If I have to talk about the Middle East, you are going to have to churn something out on Arthur Andersen. The Justice Department indicted Andersen on an obstruction of justice charge. The feds are going after the entire firm, not just an office or a practice group. This is the most aggressive tack they could take. Boy, the Justice Department is really furious. And who can blame them? Andersen wouldn't plead guilty although there were dozens of witnesses who saw the shredding of documents. There must be a technicality that Andersen has on its side. Maybe Andersen hadn't yet received a subpoena when they started shredding. Somewhere I read that Enron's people called Andersen and said that the SEC was coming down hard and please shred all you have before they come to you. I don't know enough about law to comment on the legality of that, but it stinks.

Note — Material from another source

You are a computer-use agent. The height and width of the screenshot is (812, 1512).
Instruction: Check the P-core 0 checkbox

The larger problem raised by Enron is that within the business community it is perfectly acceptable to toe the line with the law. I remember when I was at Harvard Business School, we had a finance case about a firm that borrowed a lot of money against their pension fund, entered a new business, and made millions. The chief financial officer had taken advantage of a loophole to borrow more debt than the company had ever had. Had the new business gone south, the pensioners would have lost nearly half their assets. When asked about the ethics of such a practice, the professor said that the job of the chief financial officer is to get the best deal at the best price, not to worry about right and wrong. If it is legal, just do it. We didn't discuss how these are complex issues or how, as leaders, these are the tradeoffs you need to consider. Our professor kept going back to the Nike tag: Just do it.

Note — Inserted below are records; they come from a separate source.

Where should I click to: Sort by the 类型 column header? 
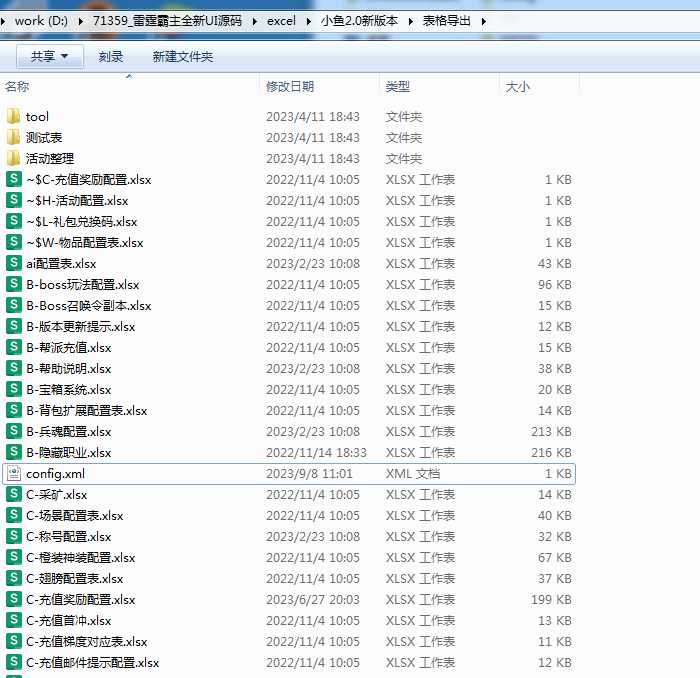tap(398, 88)
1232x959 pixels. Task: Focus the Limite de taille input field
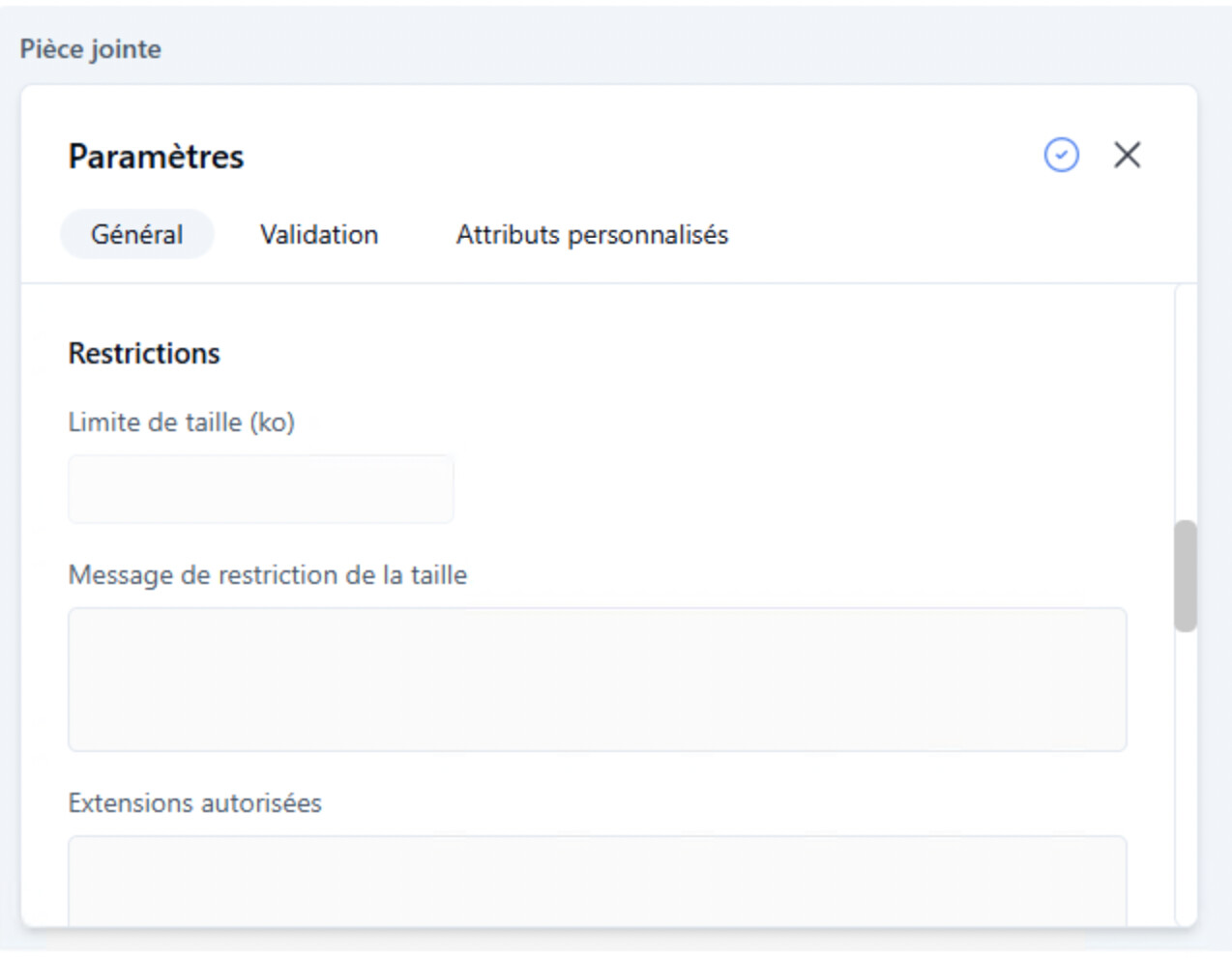pyautogui.click(x=260, y=489)
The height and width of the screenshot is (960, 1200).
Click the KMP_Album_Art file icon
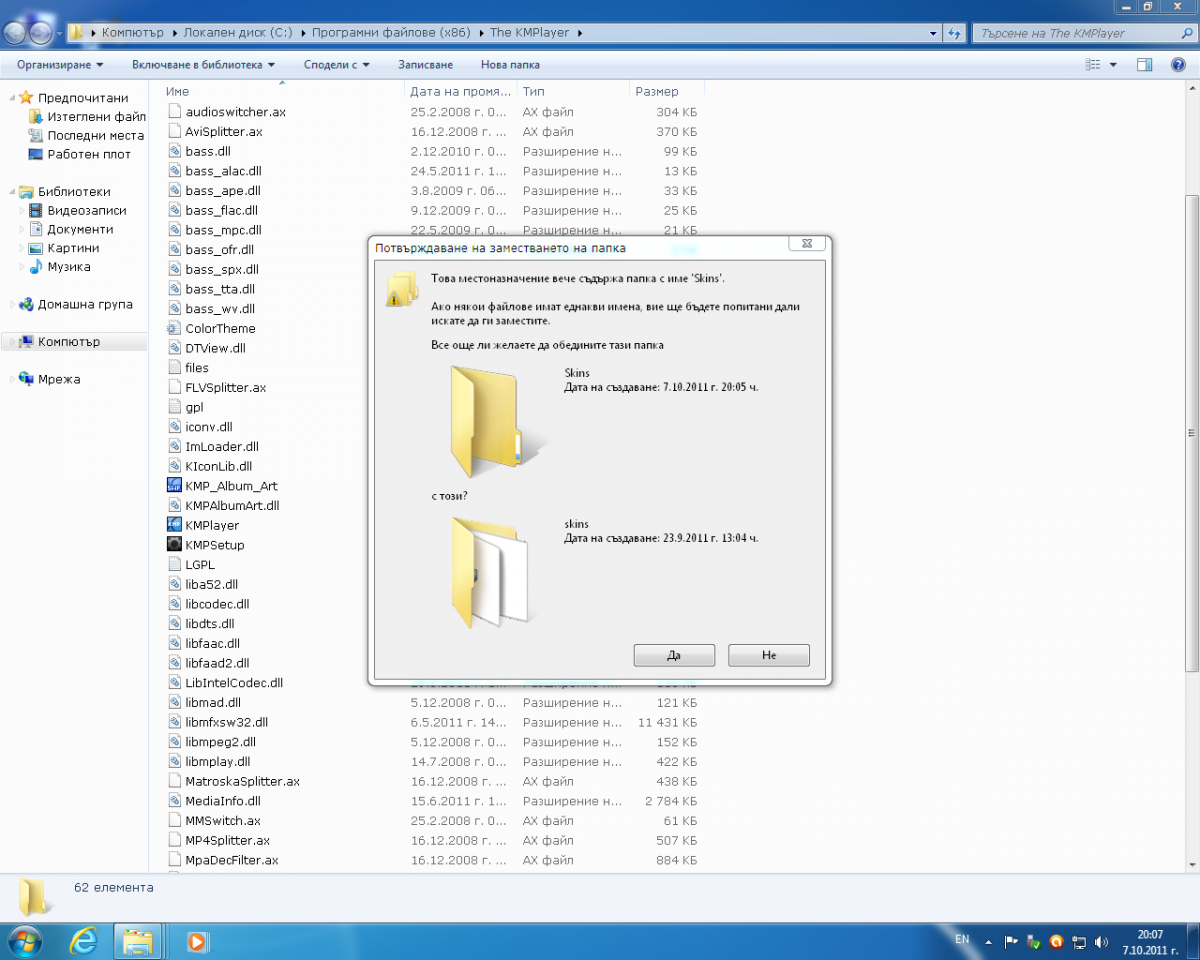(174, 486)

Did my professor mean that you are stupid if you don't do everything to increase shareholder value? Maybe not. But he made it clear that there is no code of conduct in the business community. Do it if the law will let you. With that kind of logic, incremental decisions get riskier and riskier, and all of a sudden you wind up calling your accountant and telling him to destroy evidence. I wonder how you change this except through social pressure, company values, and a good dose of shame with your Wheaties at the breakfast. Any ideas?